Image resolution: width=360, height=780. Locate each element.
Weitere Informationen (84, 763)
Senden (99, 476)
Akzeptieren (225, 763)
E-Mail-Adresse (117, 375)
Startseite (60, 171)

+ + + +

_WHAT YOU HAVE TO DO_: Locate "Weitere Informationen (84, 763)" in the data above. Then repeat, exactly, its line and each line after it through the last, adding nothing.

_FINAL ANSWER_:
Weitere Informationen (84, 763)
Senden (99, 476)
Akzeptieren (225, 763)
E-Mail-Adresse (117, 375)
Startseite (60, 171)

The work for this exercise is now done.